50. Under these circumstances, such an order would have serious consequences not only affecting the institution but would also affect the interest of students who are pursuing their studies in the said college. When power of that nature is sought to be exercised, it is the minimum requirement of law that the affected persons should be heard and should be given an opportunity not only to explain as to why action should not be taken, but an opportunity to rectify the deficiencies pointed out by them and only thereafter, in spite of such opportunity being given, the deficiencies are not rectified, it could be said, that the authorities which are vested with the power to maintain minimum standards of medical education could initiate any proceedings in pursuant to the statutory obligation cast on them and if such power is vested in them they would be justified in passing any such order.

51. Admittedly, in this case, the principles of natural justice have been violated. The impugned order passed is not in the nature of interim order. It would have the effect of permanently preventing one batch of students from being admitted to the college. It would have a cascading effect on the entire institution itself. In this regard, it is useful to quote the judgment of the Supreme Court in the case of Hukam Chand Shyam Lal v. Union of India, wherein it has been held that.-

"It is well-settled that where a power is required to be exercised by a certain authority in a certain way, it should be exercised in that manner or not at all, and all other modes of performance are necessarily forbidden. It is all the more necessary to observe this rule where power is of a drastic nature and its exercise in a mode other than the one provided, will be violative of the fundamental principles of natural justice".

Therefore, the impugned order is liable to be quashed on the ground of violation of principles of natural justice. Accordingly, it is quashed.

52. For the foregoing reasons, my answer to the points of difference is as under:

(i) The MCI has no power to stop admission of students to a recognised medical college Under Section 10-A of the Act for any academic year.
(ii) The principles, of natural justice are to be mandatorily followed before passing any order of nature which the MCI has passed in the instant case.

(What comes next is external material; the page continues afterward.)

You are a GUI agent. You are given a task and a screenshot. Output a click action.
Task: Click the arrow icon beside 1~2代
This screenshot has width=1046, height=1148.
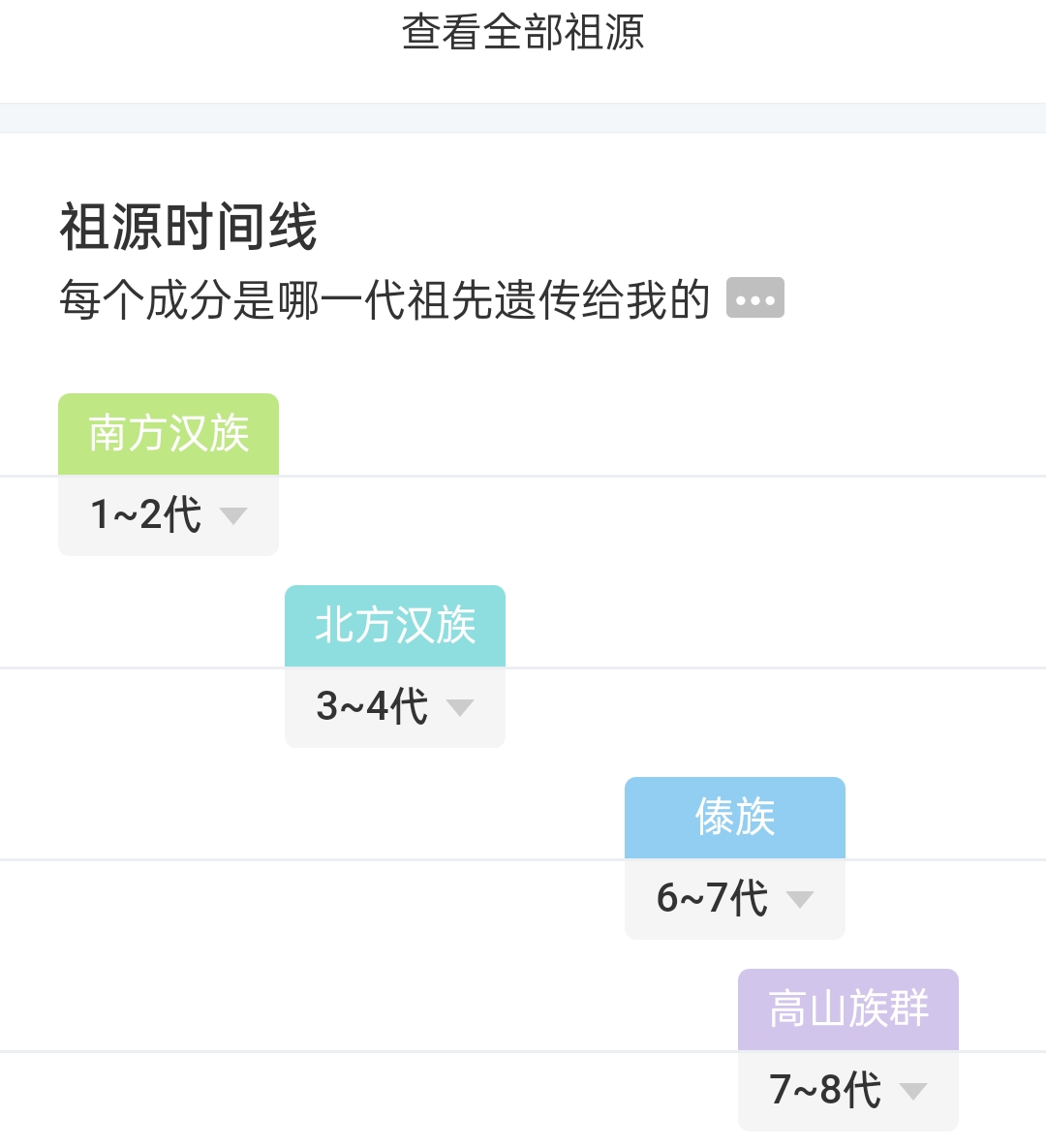(232, 515)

53. This appeal was preferred by the Chairman of the Committee Constituted by this Court in writ petitions filed challenging the appointment of administrator by the rival factions of the management. Several orders have been passed from time to time by the Division Bench. The said writ petitions were withdrawn by filing a memo. Thereafter, several orders have been passed from time to time relieving the Chairman of his responsibilities and one such latest order dated 27-9-2004 permitting handing over of charges of the institution to the hands of trustees. The order has been passed during hearing of these proceedings. Therefore, Counsel appearing for the trustees has also been heard in the matter and they have filed an affidavit of one by name B.L. Nanjundaswamy, founder trustee, who has undertaken on behalf of the trustees to deposit a sum of Rs. 1 crore immediately and promised to deposit one more crore within a period of one month for exclusive utilisation of expenditure for running the college or institution. Accordingly, one crore has been deposited in the name of Principal of 2nd respondent-college drawn on Ananda Co-operative Bank Limited on 7-10-2004 to show their bona fides with a request to permit them to admit students for the first year MBBS Course in accordance with law. In the light of the above opinion of mine, the Registry is directed to place the matter before the Division Bench for further orders.

ORDER

54. N. Kumar, J., has concurred with S.R. Nayak, J. In that view of the matter, a writ shall issue to the respondents in terms of the opinion of the majority.